程晨先是鼓掌向我慶賀一番,說我變厲害了之類的話,然後又嚴肅的說:“你知道剛纔你爲什麼昏過去嗎?”
剛纔?
我聽到這裡,覺得漿糊一般的腦袋這才清醒過來:“對啊,我剛纔還想着罵那個畫館老闆呢,怎麼會突然就暈倒了呢?難道他其實不是一個人……”
“你亂想什麼呢!”
程晨敲了一下我的腦門,有些無奈道:“畫館主人當然是個人,不是鬼!”
“那怎麼……”
“那是因爲你跟女鬼打的太猛了,消耗太大,所以纔會暈過去!”
我做了一個“啊?”的表情,原來我暈過去是因爲這呀!
“對了。

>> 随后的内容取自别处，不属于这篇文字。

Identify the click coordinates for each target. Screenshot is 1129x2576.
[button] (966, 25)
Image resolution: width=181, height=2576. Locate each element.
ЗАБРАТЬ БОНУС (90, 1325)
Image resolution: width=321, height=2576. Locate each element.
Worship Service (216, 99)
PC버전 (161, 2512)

你爲什麼要罵畫館主人?”程晨向我解釋完想起剛纔我的話,一副十分好奇的樣子。
這個……
其實我也不知道爲什麼,就是心裡覺得那個女鬼太可憐了,她爲了能一直就在畫館主人身邊也算是受了不少苦,最後又被我打的魂飛魄散不能輪迴。
她拿我和沈佳珺作比,我自然也忍不住去想我和沈佳珺的未來。
如今我加入了天煞,玉佩也認了我的主,依照沈蘭山的說法,我是要付出慘痛的代價的。
其實我並不在乎會付出什麼樣的代價,我只擔心,自己能不能救出佳珺,自己救出佳珺後我是否還有可能與佳珺過幸福的生活。

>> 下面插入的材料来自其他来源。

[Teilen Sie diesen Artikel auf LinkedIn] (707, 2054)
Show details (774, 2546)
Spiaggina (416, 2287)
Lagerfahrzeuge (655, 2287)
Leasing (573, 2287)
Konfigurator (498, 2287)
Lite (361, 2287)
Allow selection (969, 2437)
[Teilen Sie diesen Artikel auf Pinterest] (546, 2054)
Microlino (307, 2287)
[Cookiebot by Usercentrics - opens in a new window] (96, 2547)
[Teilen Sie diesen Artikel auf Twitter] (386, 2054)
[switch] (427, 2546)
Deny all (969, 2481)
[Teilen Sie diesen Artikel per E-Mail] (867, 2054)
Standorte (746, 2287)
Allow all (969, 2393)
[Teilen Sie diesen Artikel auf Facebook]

剛纔我的夢裡也全都是這方面的擔憂,一會兒是我還沒有救到佳珺
就死了,一會兒是救到佳珺,佳珺卻不認識我了,更叫我憂心的一個夢是,我救了佳珺,還沒有來的及說上一句話,便被玉佩反噬……
“葉青,我問你話呢?!”
程晨的手突然在我眼前晃了晃打斷了我的沉思,我擡起眼皮轉過頭,見她擔憂道:“你怎麼回事?怎麼臉色突然這麼難看?”
“啊,哦!我沒事!”我摸了摸自己的臉,沒有直接回答程晨的問題,只問她:“那個畫館主人怎麼樣了?”

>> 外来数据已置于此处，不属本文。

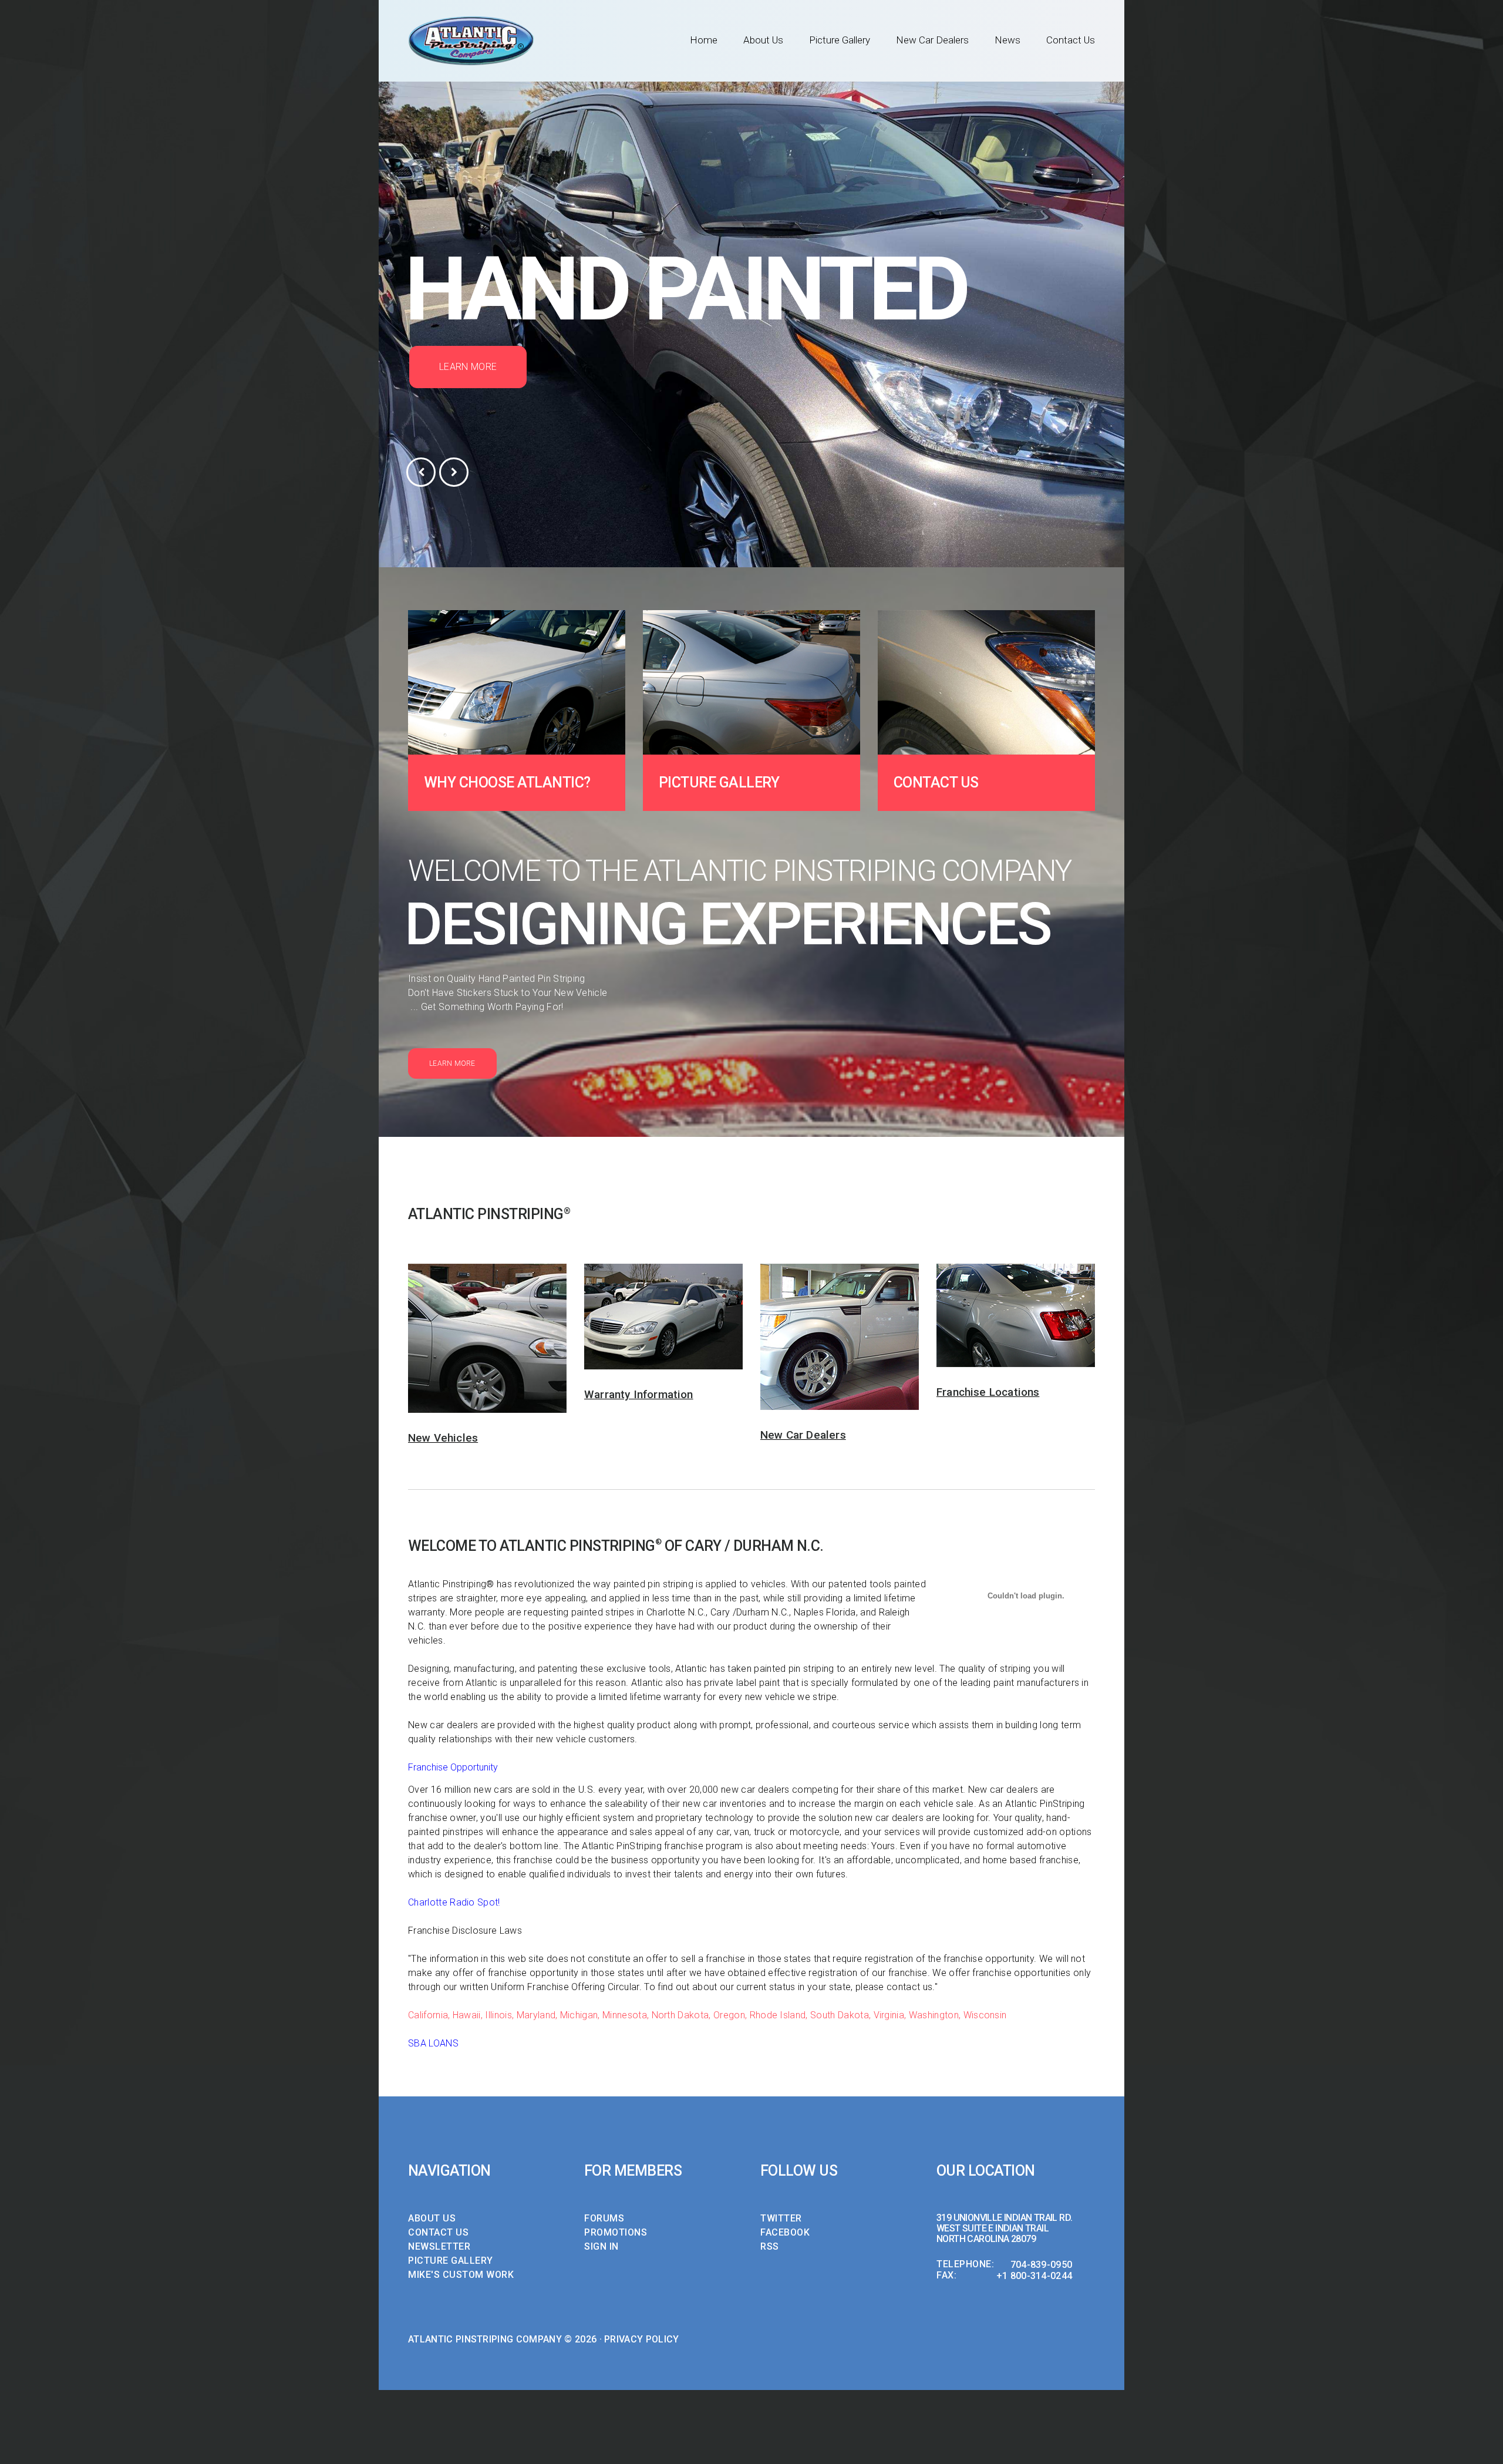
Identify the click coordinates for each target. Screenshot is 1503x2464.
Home (703, 40)
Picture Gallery (839, 40)
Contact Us (1070, 40)
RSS (769, 2246)
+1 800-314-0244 (1034, 2275)
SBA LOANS (433, 2043)
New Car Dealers (932, 40)
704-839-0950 (1041, 2264)
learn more (468, 366)
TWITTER (781, 2218)
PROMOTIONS (615, 2232)
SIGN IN (601, 2246)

程晨見我回過神,仔細的看了看我的臉色,然後回答道:“那個人已經回去了,繼續開他的畫館!還有,那個叫李默的人也走了。”
我聽了點點頭,不由又往門外客廳看去。
那女鬼已經魂飛魄散,地上的眼淚應當也早已幹了。我告訴畫館主人他的妻子已經不回來了,他卻依舊守着畫館,我願意相信他依然是爲了等他的妻子!
突然間,我心間有一種豁然開朗之感。
即便以後不能與沈佳珺白頭偕老又如何,即便受到反噬又如何?只要能救出佳珺,我心甘情願,甘之如飴!
程晨見我久久不語便起身離開,突然又轉過來說:“對了!沈大哥要咱們收拾一下東西,明天一早就動身!”
終於要走了麼?我還是太弱了,僅僅和女鬼打鬥了一下就暈過去了,只是我昏倒的原因究竟是因爲我的經驗太少,還是不善於分配力量?
“好,我知道了!”我只顧着皺眉思索,等我擡起頭來時,程晨已經不見了蹤影。
第二日一大早,沈蘭山就已經在我的房間裡等我了。
我匆忙收拾一下,就和他們一起下樓。一樓的大廳裡面人員不多,我們來到服務檯退房退押金交鑰匙。一名女收銀員兼做接待,而旅社老闆也悠閒至極的拿着一把小茶壺眯着眼睛似睡非睡。
我見他手裡的小茶壺分外小巧不由多看了兩眼,哪隻他突然睜開眼睛,眼睛裡面寒芒畢露,冷冷地瞪了我一眼遂又合上。
嘁,不就一個小茶壺嗎,至於嗎!
手續辦理完,我們正要離開,程晨突然拉了拉我的衣袖,在我身邊低聲說:“你有沒有覺得有人一直在盯着我們?”